Cleavin's work was long concentrated on etching, but in later years also included digital printmaking. His works are hallmarked by a wry surrealism and punning titles, using recurring motifs of animal skeletons, silhouetted horsemen, and shadow patterns. Many of his images make poignant political comments. These themes combined in the 1988 book A Series of Allegations or Taking Allegations Seriously, co-written with A. K. Grant and published by Hazard Press. In 2013, Melinda Johnston wrote Lateral Inversions: The prints of Barry Cleavin. This book surveys the majority of his work including prints and drawings from 1966 through until 2012.
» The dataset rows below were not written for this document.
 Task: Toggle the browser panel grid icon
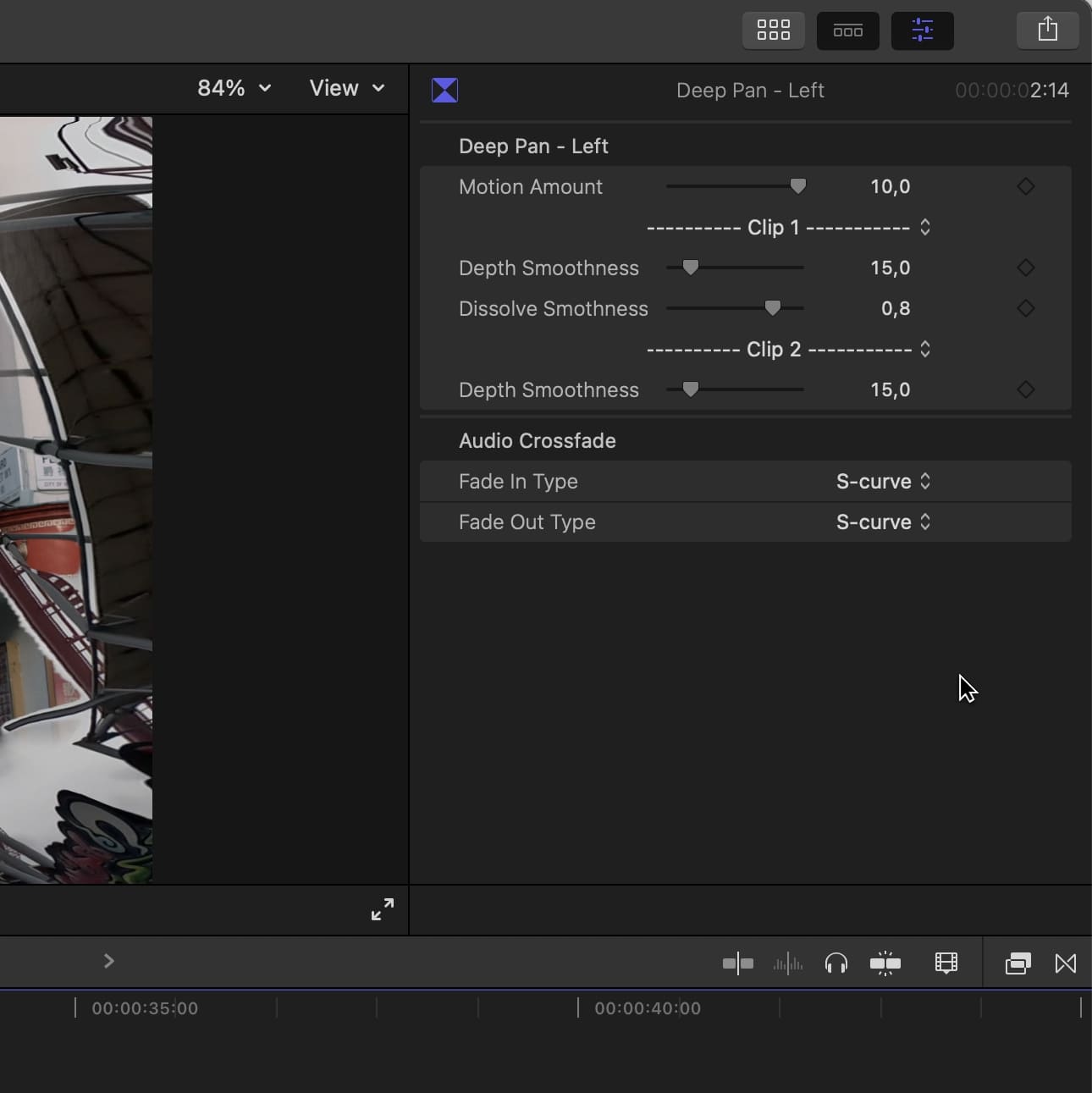773,31
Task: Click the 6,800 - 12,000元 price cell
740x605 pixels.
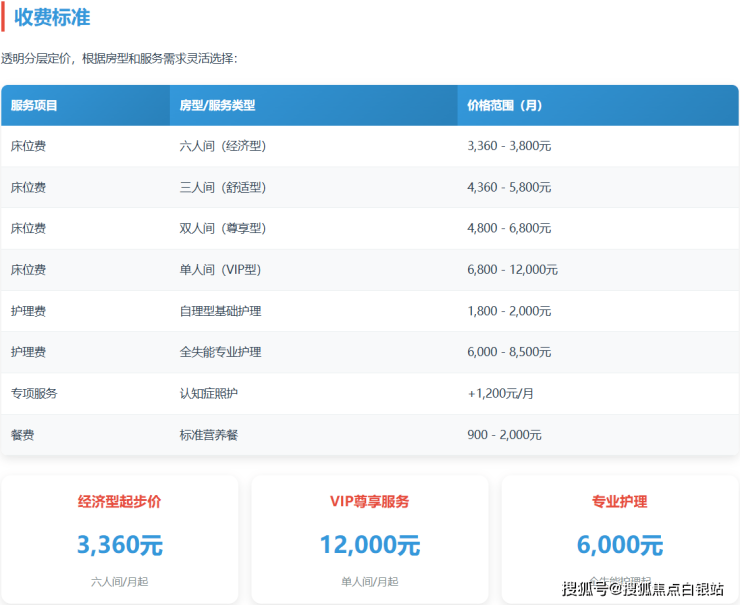Action: point(512,270)

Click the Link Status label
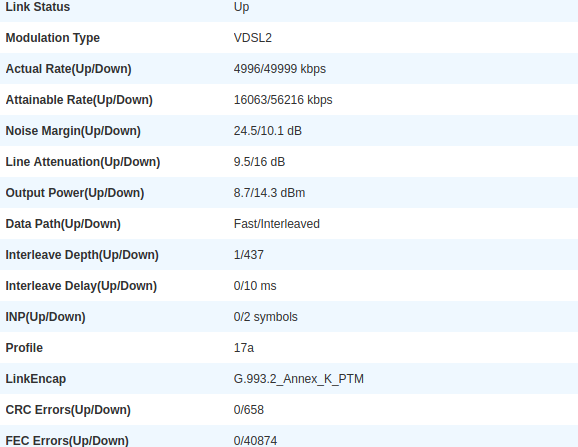coord(38,7)
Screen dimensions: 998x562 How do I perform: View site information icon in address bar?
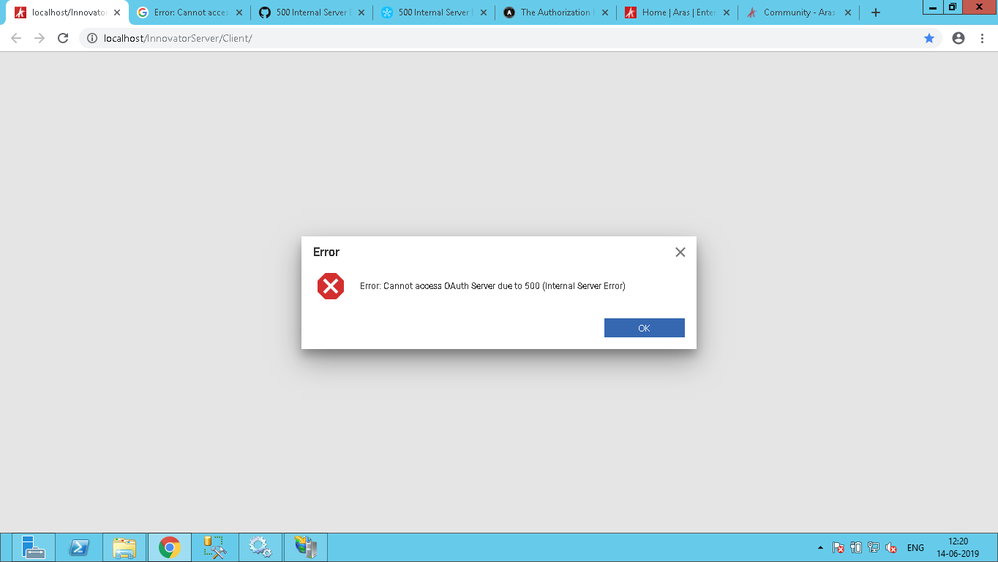(91, 38)
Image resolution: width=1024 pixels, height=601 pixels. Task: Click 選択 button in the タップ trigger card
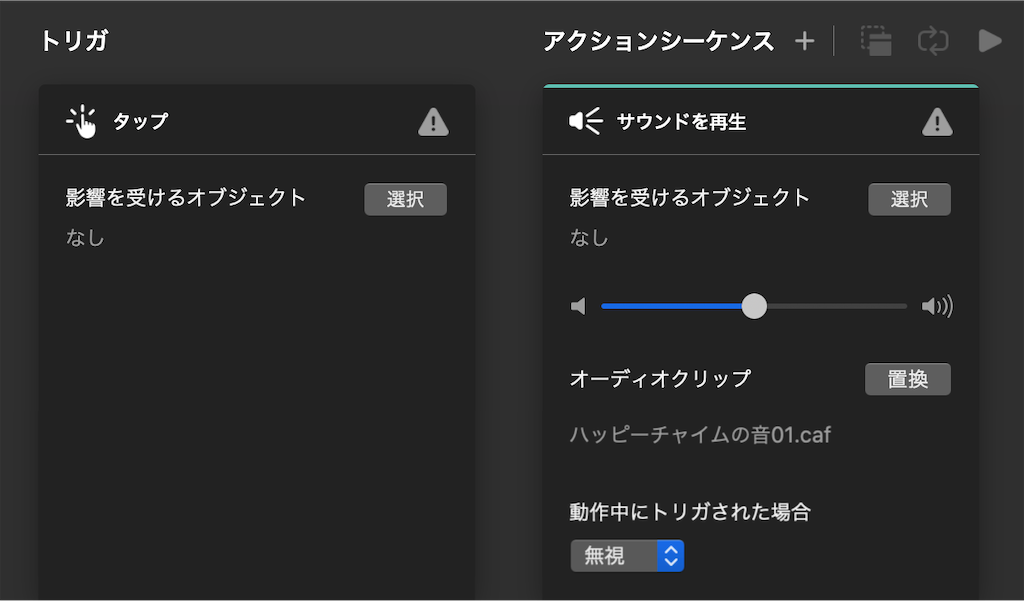(x=406, y=199)
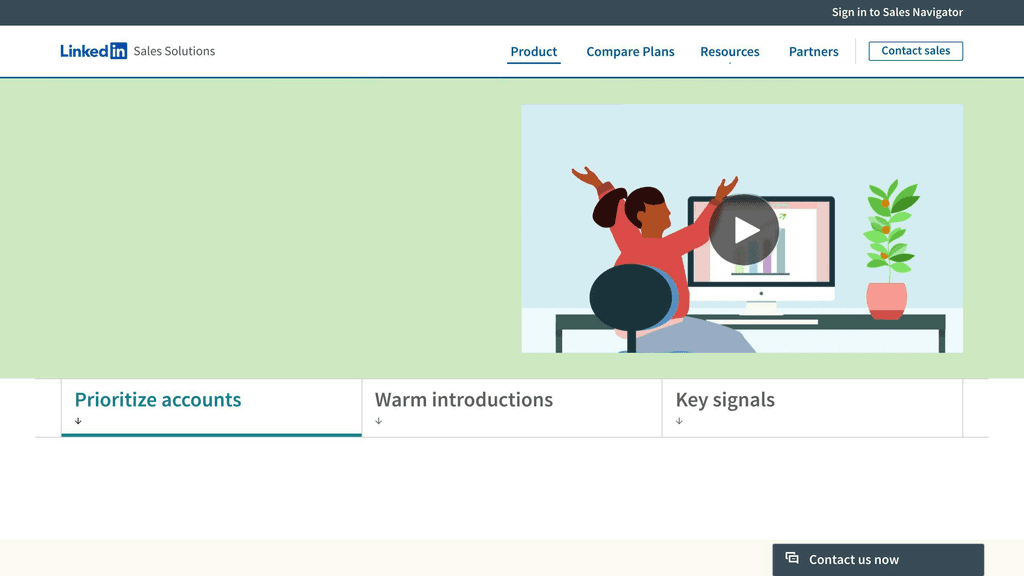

His work is held in many public art galleries in New Zealand including the Christchurch Art Gallery (where he had a major exhibition called "The Elements of Doubt" in 1997) Auckland Art Gallery The Govett-Brewster Art Gallery, Te Papa, and the Suter Art Gallery where he had an exhibit called "The Exact Enigma" in 2015.

===36 Views of Hereweka===
Cleavin first exhibited his 36 limited edition digital prints in 2016 at the Brett McDowell Gallery in Dunedin. The process in making these was not straightforward. Starting from a sketch or a photo, they involve computer manipulation and artistry to create a print that looks like it was originally hand-painted. They were then exhibited in Christchurch at the Chambers Art Gallery in a show called "Wintering Over" in 2017. These can be seen as a homage to Hokusai and Hiroshige, the Japanese woodblock masters of the ukiyo-e. In place of Mount Fuji, Cleavin incorporates Hereweka (Harbour Cone) into each print. A complete set of these is held in the Suter Gallery in Nelson. It was a gift of John and Ann Hercus.

==Honours and awards==
Cleavin received numerous awards for his art, notably becoming the Fulbright Fellow at The Tamarind Institute of Lithography, Albuquerque, in 1983. He received an honorary Doctor of Letters degree from the University of Canterbury in 2005. In making the award, the University of Canterbury noted that Cleavin "is one of the country’s most inventive, forceful and prodigious artists, combining meticulous skills as a draughtsman and intaglio printmaker with an imagination that embraces a wide range of subject matter. He believes art should be readily accessible to all at a reasonable price and not be the preserve of the affluent."

In the 2001 New Year Honours, Cleavin was appointed an Officer of the New Zealand Order of Merit, for services to the arts. He represented New Zealand at various international print biennales, in Berlin, Krakow, Ljubljana, Paris, Sapporo, San Francisco, and Tokyo.